Our ground breaking work with The Wood Family on philanthropic venture in Rwanda demonstrate our belief that the law can be used as a means to create a stable framework for investment in areas which might otherwise be deemed as 'too risky'. We also believe that the principle can go further to achieve social as well as commercial gains.
We worked on a deal in which the charity, which was established by prominent oil and gas magnate Sir Ian Wood in 1997, will purchase two tea processing factories in Mulindi and Shagasha.
Workers in the factories will be trained and provide with improved facilities to boost productivity. Once the Trust has placed the business on a sustainable footing and broken even on its investment, ownership of the factory will be given to its workers by way of a share issue.

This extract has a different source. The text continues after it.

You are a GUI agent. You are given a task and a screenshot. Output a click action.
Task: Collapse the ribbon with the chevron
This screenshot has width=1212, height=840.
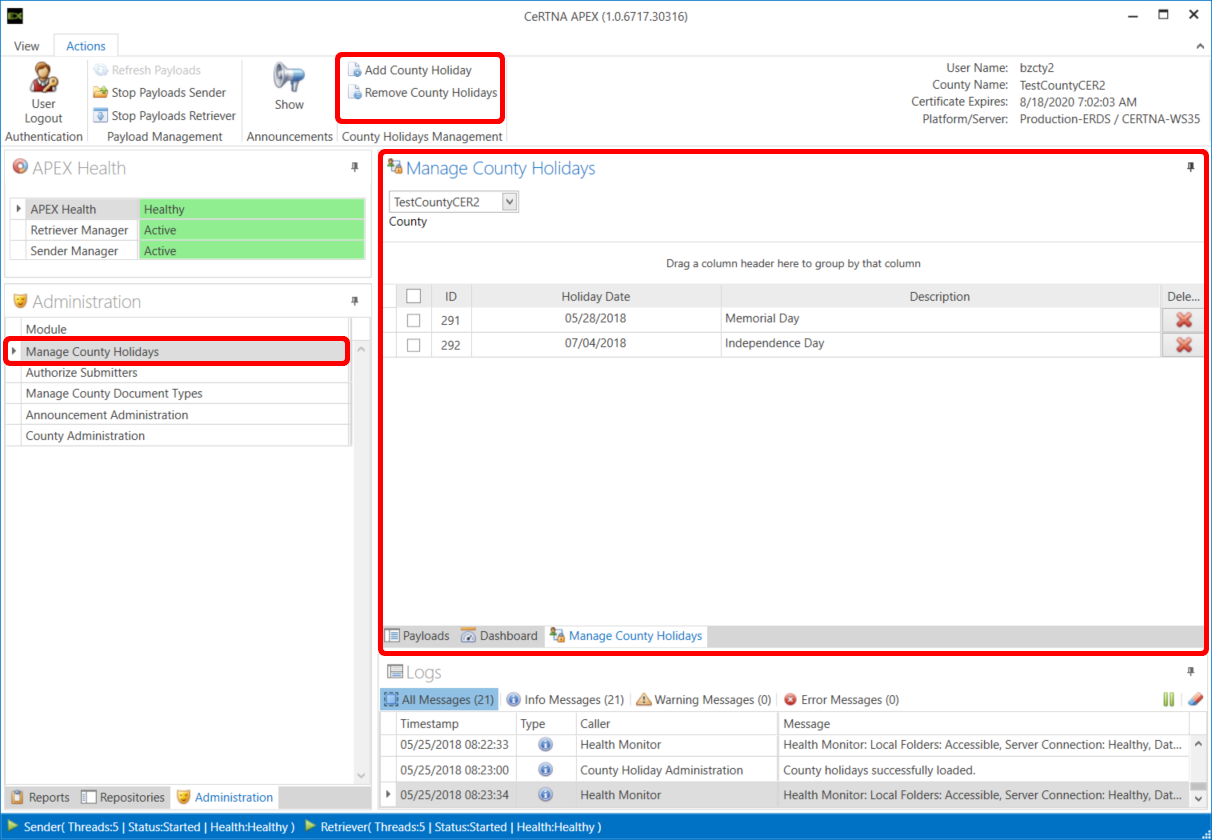1199,46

The initiative will be non-profit making and is expected to be completed within 7 to 10 years. The Trust is applying classic private equity discipline to a philanthropic venture. Tea is a massive cash crop and the factories in Rwanda can be turned around to generate profit for the benefit of the workers and the local communities.
The concept of 'venture philanthropy' may not be new, but using a proper legal framework to protect the investment and mitigate the risks associated with legal structures in emergent nations required an innovative approach.
This project has not been without its legal challenges. However, our Pan-African experience spans more than 40 countries over 30 years, giving us a depth of insight on key political, economic, commercial and regulatory issues.
For instance, only the factories could be bought and not the agricultural land due to ancient trial rights. We believe that this and other knotty legal issues have been successfully negotiated as part of our work - to the benefit of the investors and people of Rwanda.